[Start of section]
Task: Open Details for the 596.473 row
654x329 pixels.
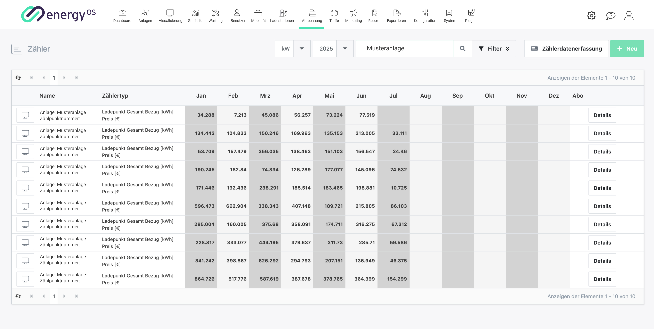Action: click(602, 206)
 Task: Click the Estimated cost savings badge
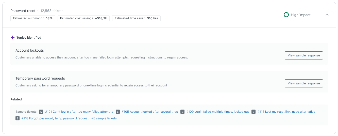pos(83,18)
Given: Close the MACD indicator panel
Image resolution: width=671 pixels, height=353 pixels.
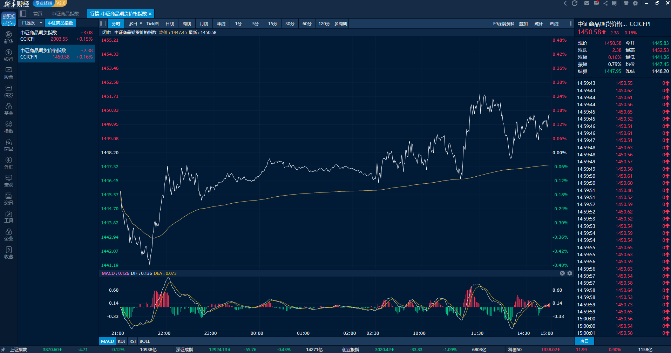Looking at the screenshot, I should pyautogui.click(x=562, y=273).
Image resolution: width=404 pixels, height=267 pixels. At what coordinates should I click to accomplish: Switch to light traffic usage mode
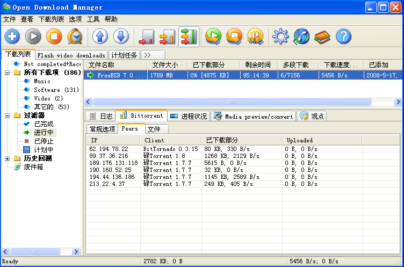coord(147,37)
[End of section]
What the task requires: Leave the pictures out and copy exactly the lines from the one that holds "Given: Close the MACD indicator panel" through the last line of the material.

Reply to the exercise:
Given: Close the MACD indicator panel
Image resolution: width=671 pixels, height=353 pixels.
Looking at the screenshot, I should pyautogui.click(x=562, y=273).
Image resolution: width=404 pixels, height=267 pixels. At what coordinates should I click to accomplish: Switch to light traffic usage mode
coord(147,37)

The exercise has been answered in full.